The practical consequence of assumption mismatch is that scientific software correctness cannot be delegated entirely to the infrastructure layer. The algorithm's assumptions need to be made explicit, documented, and where possible, verified at runtime rather than assumed at design time.

In practice this means a few specific things. Solvers that depend on process topology stability should detect and respond to topology changes rather than assuming they will not occur. Distributed algorithms that depend on reduction order should either enforce it explicitly or be validated against the numerical sensitivity to reordering. Quantum algorithms should record the device calibration state at submission and at execution and flag when they diverge beyond a threshold.^[2]

None of this is about distrust of the infrastructure. CI/CD systems, HPC schedulers, cloud platforms, and quantum job queues are sophisticated and well-engineered. The point is not that they fail. The point is that they were designed to honor a different set of contracts than the ones scientific algorithms implicitly carry. Making those contracts visible is the scientist's responsibility, not the infrastructure's.^[3]

The infrastructure succeeded at the job it was designed for. The question is whether that job was the same as the one the algorithm needed done.

Toward Assumption-Aware Scientific Pipelines

The path toward more reliable scientific computing at scale is not more powerful infrastructure alone. It is pipelines that understand what the algorithms running on them actually require, and that surface violations of those requirements as first-class signals rather than leaving them invisible beneath a layer of green checkmarks.
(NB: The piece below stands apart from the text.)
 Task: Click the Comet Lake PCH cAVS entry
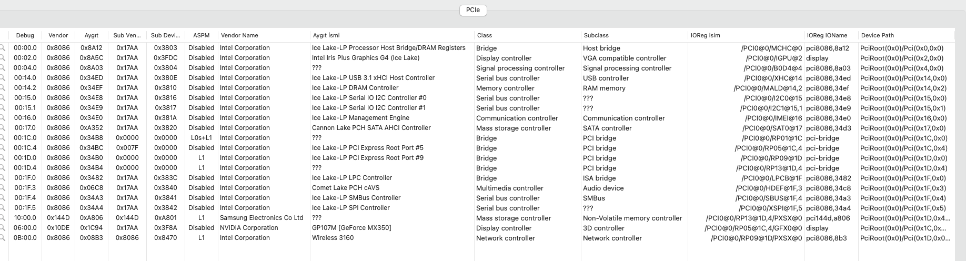(345, 188)
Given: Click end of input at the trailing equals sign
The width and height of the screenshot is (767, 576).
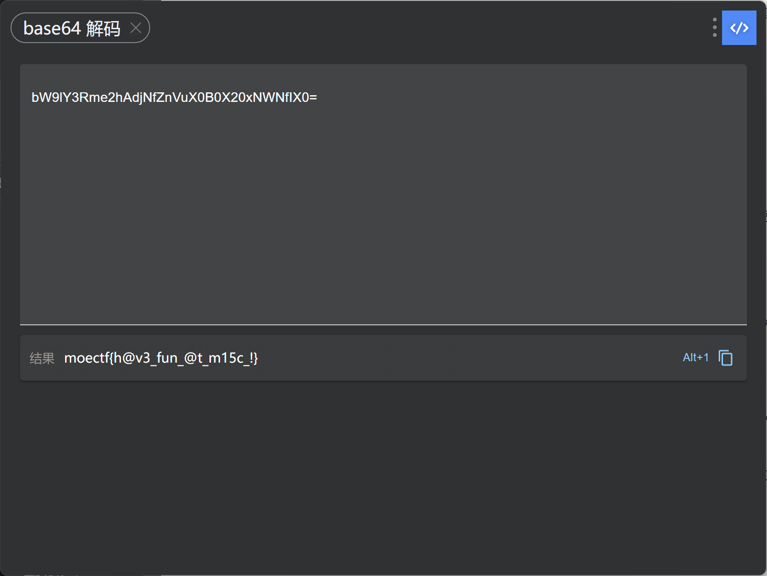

This requires closer collaboration between the people who design algorithms and the people who design the systems they run on. The algorithm designer knows what the computation requires. The systems engineer knows what the infrastructure can and cannot guarantee. The assumption mismatch that produces silent failures lives in the gap between those two bodies of knowledge. Closing that gap is one of the more important open problems in scientific computing infrastructure, and it becomes more pressing as the scale, heterogeneity, and dynamism of the systems we use continues to grow.

References

[1] Stodden, V., McNutt, M., Bailey, D. H., Deelman, E., Gil, Y., Hanson, B., Heroux, M. A., Ioannidis, J. P. A., & Taufer, M. (2016). Enhancing Reproducibility for Computational Methods. Science, 354(6317), 1240 to 1241. Free copy: escholarship.org/uc/item/9wh3k06p. Cited for the framework that computational reproducibility requires explicit accounting of code, data, workflows, and the environment in which results were produced, not just re-running the final script.
[2] Krantz, P., Kjaergaard, M., Yan, F., Orlando, T. P., Gustavsson, S., & Oliver, W. D. (2019). A Quantum Engineer's Guide to Superconducting Qubits. Applied Physics Reviews, 6(2), 021318. Free preprint: arxiv.org/abs/1904.06560. Cited for the treatment of qubit noise properties, coherence times, gate fidelity, and how superconducting qubit parameters drift over time, which underpins the calibration mismatch scenario described in the quantum section.
[3] Wilson, G., Bryan, J., Cranston, K., Kitzes, J., Nederbragt, L., & Teal, T. K. (2017). Good Enough Practices in Scientific Computing. PLOS Computational Biology, 13(6), e1005510. Open access: doi.org/10.1371/journal.pcbi.1005510. Cited for the argument that making software dependencies, workflow decisions, and computational assumptions explicit is the responsibility of the scientist, not the infrastructure.

Written as a perspective on scientific software infrastructure and algorithm design. Jaya Preethi Mohan, University of North Dakota.